** Excerpt to read **
▶
# Finish for wooden earrings



## Heavy (Apr 25, 2011)

So I am making some wooden earrings for my girlfriend from different types of wood and I decided to do a beeswax finish on them. It is a mixture that I have been using only for this project (linseed oil and beeswax in 4:1 ratio) and it really shows interesting characteristics of wood. But…. there is always a but with women (just joking  )...since this is a surprise project I have asked my sisters to give me some opinions of the earrings. They liked the look but only thing that they didn't like is the smell. Since I haven't used beeswax in this mix before I am wondering if that smell will eventually disappear or is there another more better finish that you are using on this type of projects?

Cheers


----------



## Wildwood (Jul 22, 2012)

Have you thought about Walnut oil & bees wax?

http://doctorswoodshop.com/Products/WalnutFinishingOil.aspx

http://www.bowlmakerinc.com/finishes.html

I prefer shellac or lacquer only because of depth of sheen can achieve.


----------



## ClintSearl (Dec 8, 2011)

Ear wax…what else?


----------



## Heavy (Apr 25, 2011)

Thanks for answers.

@ Wildwood I am able to find cold pressed Walnut oil and I will probably try that. Just tell me, does it have some kind of weird smell? Also I am not from USA or Canada and I am not able to find shellac. It probably has a different name in Europe but still haven't found something similar. Lacquer would be ok but it is very difficult to paint something small as earrings. That is why I decided to go with wax as it only rubs on.

@Clint As much as it is logical its not very useful, but thanks for answering anyway 

Cheers


----------



## pmayer (Jan 3, 2010)

Yes, the smell will go away. On something as small as an earring I would guess it should be gone within a month or two. You could also use butcherblock oil that combines beeswax with mineral oil. That will be odor free immediately. Here's the stuff I use: http://www.amazon.com/Howard-BBC012-Butcher-Conditioners-12-Ounce/dp/B001ESTA30/ref=sr_1_2?s=home-garden&ie=UTF8&qid=1374397513&sr=1-2&keywords=butcher+block+oil

I mostly use this on cutting boards, but when I am finishing a project as a gift that will be given within a couple days, sometimes I will finish with this to avoid the odor. For occasional use objects it holds up fine and is easy to refresh if the finish ever looks dull.


----------



## Wildwood (Jul 22, 2012)

These folks ship worldwide, but would send them an e-mail asking for information on cost of shipping before ordering. Lot of nice to know information at site.

http://www.shellac.net/

The easiest way to apply Shellac if not comfortable mixing your own is pick up a can of spray sealer/topcoat like this brand sold in many countries.

http://www.zinsseruk.com/product/clear-shellac-aerosol/

A lot of turning vendors carry Mylands shellac products. See where turning vendors sell shellac sanding seal but not topcoat spray cans.

http://www.mylands.co.uk/products/polishes/

Still others sell shellac creams, or low odor low VOC finishes.

http://www.finneyswoodfinishes.co.uk/advice/advice-hobby-woodworking.html

One way to avoid finishes with strong odors read product labels and Material Safety Data Sheet or Safety Data Sheet (MSDS, or SDS) on line.

For film finishes that means switching to waterborne finishes, which do not out gas as much as oil finishing products. Shellac & lacquer normally cannot smell once dry to touch or between recoating. Both shellac and lacquer used in products like nail polish.
◀
** Written problem 1 **
In the forum thread on finishing wooden earrings, transcribe the passage from "Thanks for answers." to "only rubs on.".
** Written problem 2 **
According to the forum thread on finishing wooden earrings, why did Heavy choose a wax finish instead of lacquer? Answer in one to three sentences.

** Recorded information **
▶
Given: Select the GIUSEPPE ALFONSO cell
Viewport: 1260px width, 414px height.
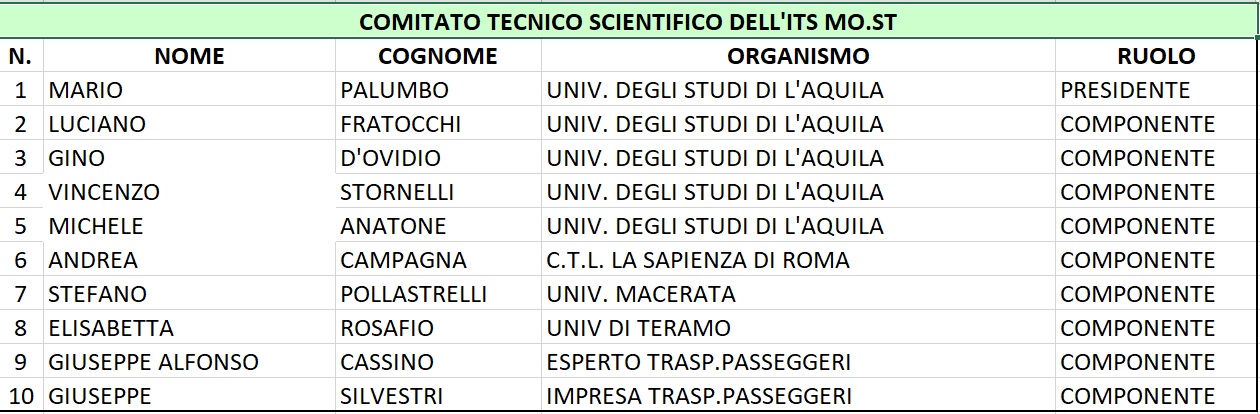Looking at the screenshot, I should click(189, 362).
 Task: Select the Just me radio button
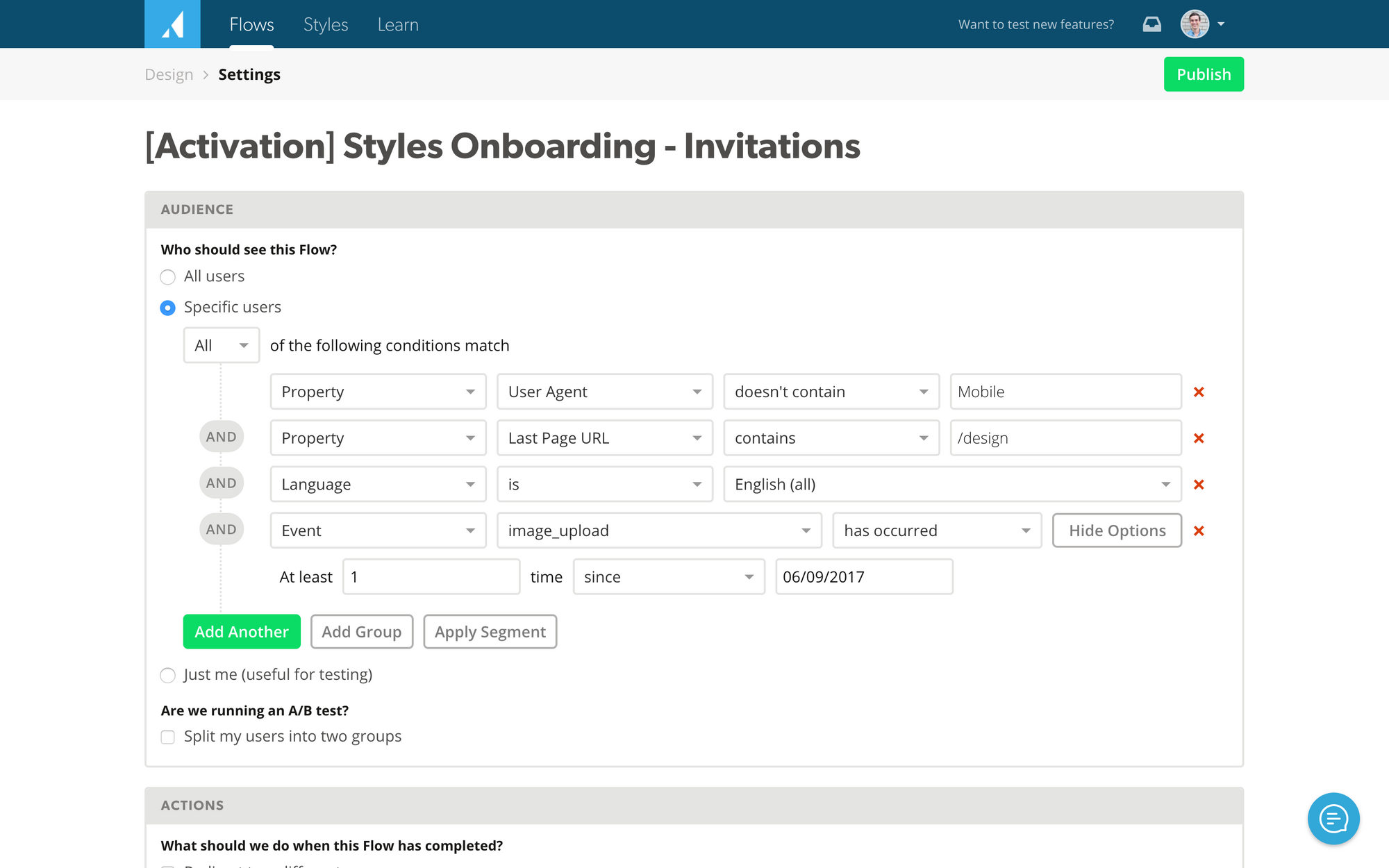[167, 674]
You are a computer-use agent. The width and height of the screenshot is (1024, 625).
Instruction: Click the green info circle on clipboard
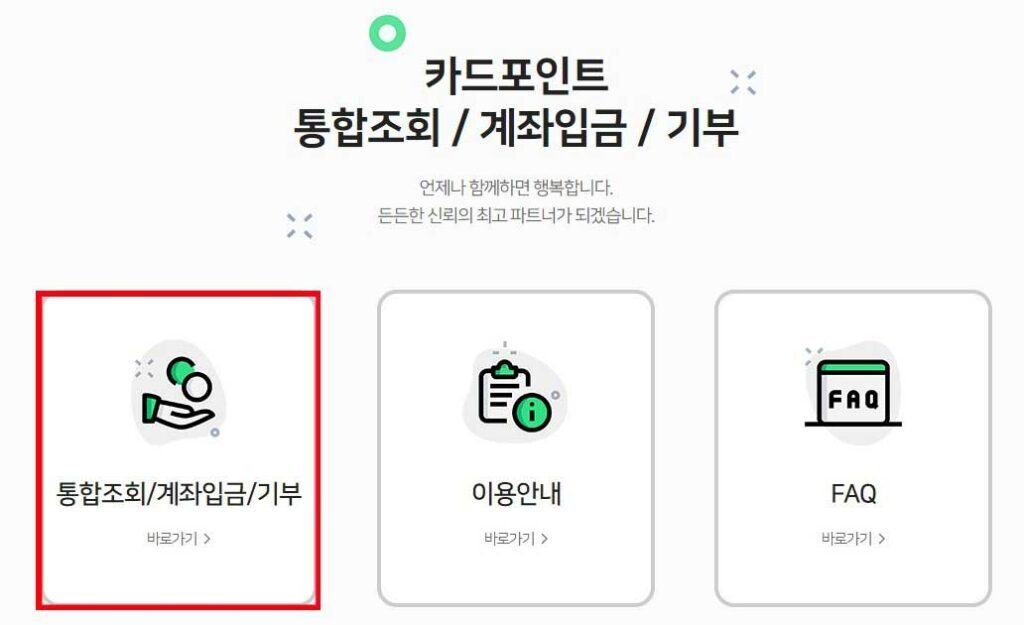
◀
** Result 1 **
Thanks for answers.

@ Wildwood I am able to find cold pressed Walnut oil and I will probably try that. Just tell me, does it have some kind of weird smell? Also I am not from USA or Canada and I am not able to find shellac. It probably has a different name in Europe but still haven't found something similar. Lacquer would be ok but it is very difficult to paint something small as earrings. That is why I decided to go with wax as it only rubs on.

** Result 2 **
Heavy found lacquer very difficult to apply to something as small as earrings. Wax only needs to be rubbed on, so it was the easier choice.